Some background information:

  • My page rules in Cloudflare are:

    • *example.com/wp-admin/* Apps: On, Performance: Off, Security: On, Cache level: Bypass cache
    • *example.com/*preview=true* Always online: On, Cache level: Bypass cache
    • *example.com/* Cache expiration: 4 hours, Cache level: Cache everything
  • The site currently gets a total of about 4,000 hits/day (counting pages, images, etc.) from 200+ unique visitors/day. I'm using this domain as a test case for moving much heavier/busier sites to Cloudflare.

  • I am using the "standard" caching level in Cloudflare
  • I am using WP Super Cache and can provide those settings if requested. I installed WPSC only after starting to use Cloudflare, however, and the Cloudflare hit rates were poor even before that.

So, what can I do to get the cache hit rates up? Or is this about what I should expect with a Wordpress site?

1 Answer 1


CloudFlare caches differently in each region depending on the volume of traffic in that region.
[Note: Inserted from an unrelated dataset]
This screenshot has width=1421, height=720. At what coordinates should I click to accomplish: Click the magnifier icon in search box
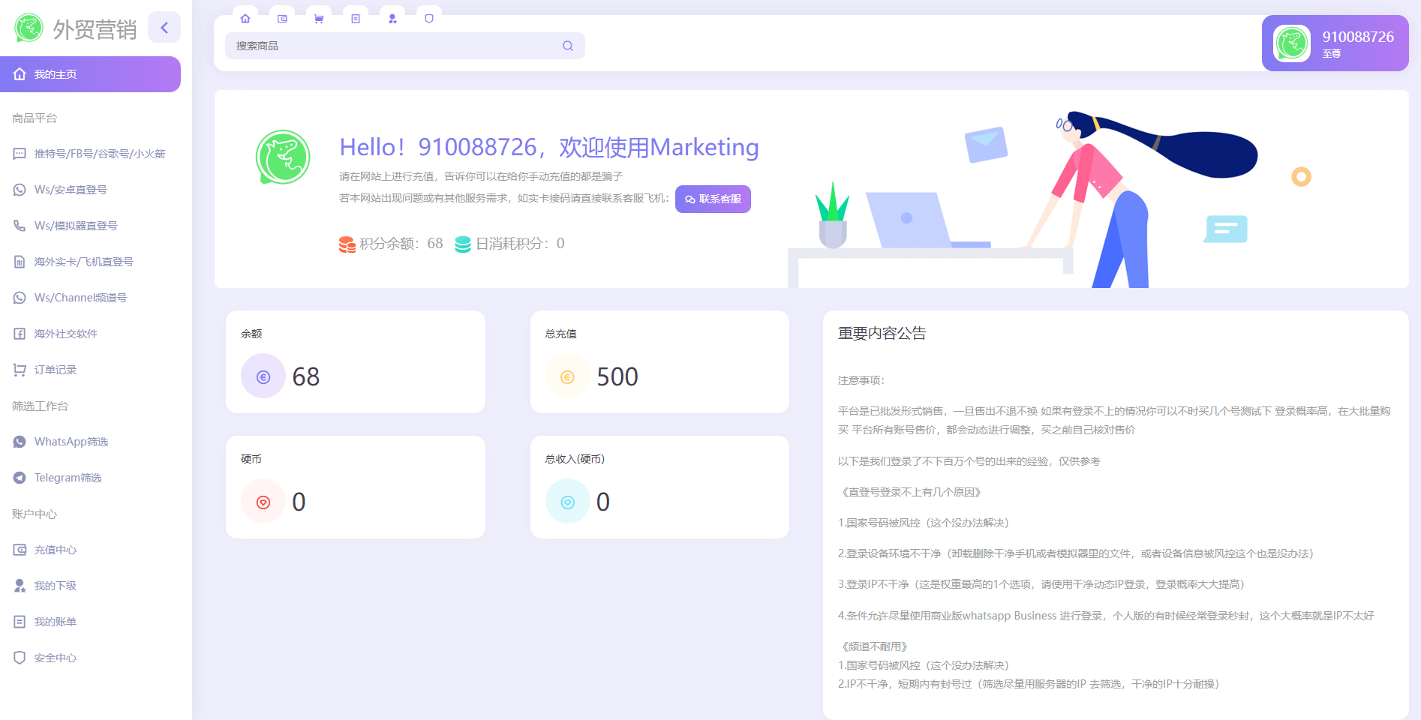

Using a TTL of 4 hours means that your content will expire in 4 hours and the origin server is triggered by the first visitor after this time has lapsed, this will result in a miss, as far as I know... its not automated and must have a visitor to trigger the cache, so only pages that are regularly visited will be cached most of the time, pages with lower traffic will receive higher miss rates.

Also you must note that a trigger in one country doesn't trigger the cache in other countries, also, it doesn't trigger all resources, only the ones that person needs.


Note: CloudFlare's static content caching is dependent on both (a) where most of your visitors are coming from and which CloudFlare datacenter they are hitting, and (b) how may times those resources are requested at the specific datacenter. As such, CloudFlare does not cache the same resources for your site globally at every datacenter location.

Its not unsual that CloudFlare refuses to cache content that is supported but because a query string has been appended to the file it can cause issues, for example versioning, and some plugins that combine all JS/CSS and don't use a file extension. CloudFlare only the following static files will be cached: .css, .js, .jpg, .jpeg, .gif, .ico, .png, .bmp, .pict, .csv, .doc, .pdf, .pls, .ppt, .tif, .tiff, .eps, .ejs, .swf, .midi, .mid, .ttf, .eot, .woff, .otf, .svg, .svgz, .webp, .docx, .xlsx, .xls, .ptx, .ps, .class and .jar

So ensure that your file extensions are clean, also... 3rd party resources such as Google Analyics, jQuery etc etc, if hosted externally will result in a lower % of traffic served by CloudFlare.

  • Well, that pretty much nailed it. This is the information I have been looking for, and I'm confident it's why my particular site is seeing bad hit rates. Thanks!